Updated data from IMvigor 210 Cohort 2 (previously treated with platinum-based chemotherapy) showed:
- An ORR of 16 percent (n=49) (95 percent CI; 12, 20)
- 7 percent (n=21) of people achieved a CR
- Median DOR was not reached with a median follow-up duration of 17.5 months; 71 percent of responses were ongoing at the time of analysis
- Median OS was 7.9 months (95 percent CI, 7, 9), and he 12 month landmark OS was 37 percent
Seventeen percent of people receiving Tecentriq experienced severe (Grade 3 and 4) treatment-related adverse events. Three percent of people experienced an adverse event leading to treatment discontinuation, and 31 percent had an adverse event leading to dose interruption. Treatment-related adverse events (all grades) occurred in 70 percent of people. Three Grade 5 adverse events occurred: intestinal obstruction, sepsis (blood infection) and bleeding in the brain (cerebral hemorrhage).
About Tecentriq (atezolizumab)
Tecentriq is a monoclonal antibody designed to target and bind to a protein called PD-L1 (programmed death ligand-1), which is expressed on tumour cells and tumour-infiltrating immune cells. PD-L1 interacts with PD-1 and B7.1, both found on the surface of T cells, causing inhibition of T cells. By blocking this interaction, Tecentriq may enable the activation of T cells, restoring their ability to effectively detect and attack tumour cells.

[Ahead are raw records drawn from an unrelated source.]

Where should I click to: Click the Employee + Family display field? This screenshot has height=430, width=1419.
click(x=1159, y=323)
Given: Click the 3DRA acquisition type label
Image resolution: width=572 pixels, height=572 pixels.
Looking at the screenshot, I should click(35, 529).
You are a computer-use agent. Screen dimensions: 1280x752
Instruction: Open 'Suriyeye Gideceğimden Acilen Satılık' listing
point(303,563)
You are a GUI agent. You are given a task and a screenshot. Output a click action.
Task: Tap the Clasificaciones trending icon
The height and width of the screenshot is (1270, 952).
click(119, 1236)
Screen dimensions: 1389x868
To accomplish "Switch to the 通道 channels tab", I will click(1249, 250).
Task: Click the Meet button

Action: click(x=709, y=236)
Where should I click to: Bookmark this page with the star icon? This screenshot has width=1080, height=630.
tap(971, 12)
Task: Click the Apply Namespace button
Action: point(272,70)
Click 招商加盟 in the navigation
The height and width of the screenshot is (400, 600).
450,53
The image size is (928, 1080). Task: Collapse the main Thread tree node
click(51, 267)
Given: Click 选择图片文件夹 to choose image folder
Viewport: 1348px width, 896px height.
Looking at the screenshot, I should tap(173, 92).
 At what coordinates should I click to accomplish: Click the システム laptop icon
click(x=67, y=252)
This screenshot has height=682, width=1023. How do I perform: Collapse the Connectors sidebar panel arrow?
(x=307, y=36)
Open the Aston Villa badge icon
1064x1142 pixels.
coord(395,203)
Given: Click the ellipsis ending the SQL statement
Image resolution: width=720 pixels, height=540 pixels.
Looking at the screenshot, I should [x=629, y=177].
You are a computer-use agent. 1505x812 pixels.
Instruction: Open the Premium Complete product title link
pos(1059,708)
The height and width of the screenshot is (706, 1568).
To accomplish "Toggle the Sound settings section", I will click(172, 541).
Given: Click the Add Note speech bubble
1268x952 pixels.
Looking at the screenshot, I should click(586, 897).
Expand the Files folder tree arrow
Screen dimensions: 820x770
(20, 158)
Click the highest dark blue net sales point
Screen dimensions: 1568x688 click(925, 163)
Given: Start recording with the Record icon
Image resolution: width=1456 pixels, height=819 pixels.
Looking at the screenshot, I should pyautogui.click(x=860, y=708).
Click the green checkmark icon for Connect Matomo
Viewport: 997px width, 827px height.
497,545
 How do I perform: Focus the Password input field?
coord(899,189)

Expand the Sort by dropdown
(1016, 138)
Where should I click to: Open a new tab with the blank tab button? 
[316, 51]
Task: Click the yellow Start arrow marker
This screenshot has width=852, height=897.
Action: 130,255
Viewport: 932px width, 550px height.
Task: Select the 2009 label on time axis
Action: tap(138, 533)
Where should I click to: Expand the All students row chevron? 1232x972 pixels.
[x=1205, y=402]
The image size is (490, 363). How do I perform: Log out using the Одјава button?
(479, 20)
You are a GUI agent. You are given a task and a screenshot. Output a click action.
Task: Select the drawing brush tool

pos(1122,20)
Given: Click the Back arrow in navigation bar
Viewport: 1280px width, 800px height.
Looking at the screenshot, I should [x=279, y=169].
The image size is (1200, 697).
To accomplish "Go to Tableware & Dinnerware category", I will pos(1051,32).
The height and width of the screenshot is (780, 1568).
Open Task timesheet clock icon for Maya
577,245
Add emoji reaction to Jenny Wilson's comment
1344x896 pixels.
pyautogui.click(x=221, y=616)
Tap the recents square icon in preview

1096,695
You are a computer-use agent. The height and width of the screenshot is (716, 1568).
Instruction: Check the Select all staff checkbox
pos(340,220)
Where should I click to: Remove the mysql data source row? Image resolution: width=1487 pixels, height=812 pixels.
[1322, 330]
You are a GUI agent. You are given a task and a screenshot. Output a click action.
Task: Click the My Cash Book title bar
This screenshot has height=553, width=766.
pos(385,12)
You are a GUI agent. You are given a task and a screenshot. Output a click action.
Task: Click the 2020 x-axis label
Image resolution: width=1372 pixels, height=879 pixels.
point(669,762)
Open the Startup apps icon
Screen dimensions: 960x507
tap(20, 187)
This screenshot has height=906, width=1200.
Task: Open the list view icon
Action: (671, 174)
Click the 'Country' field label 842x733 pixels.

About Roche in cancer immunotherapy
For more than 50 years, Roche has been developing medicines with the goal to redefine treatment in oncology. Today, we’re investing more than ever in our effort to bring innovative treatment options that help a person’s own immune system fight cancer.
About personalised cancer immunotherapy
The aim of personalised cancer immunotherapy (PCI) is to provide individual patients with treatment options that are tailored to their specific needs. The Roche PCI research and development programme comprises more than 20 investigational candidates, nine of which are in clinical trials. All studies include the prospective evaluation of biomarkers to determine which people may be appropriate candidates for Roche medicines. In the case of Tecentriq, PCI begins with the PD-L1 (programmed death ligand-1) IHC assay based on the SP142 antibody developed by Roche Tissue Diagnostics. The goal of PD-L1 as a biomarker is to identify those people most likely to experience clinical benefit with Tecentriq as a single agent versus those who may benefit more from combination approaches; the purpose is to inform treatment strategies which will give the greatest number of patients a chance for transformative benefit. The ability to combine Tecentriq with multiple chemotherapies may provide new treatment options to people across a broad range of tumours regardless of their level of PD-L1 expression.
PCI is an essential component of how Roche delivers on the broader commitment to personalised healthcare.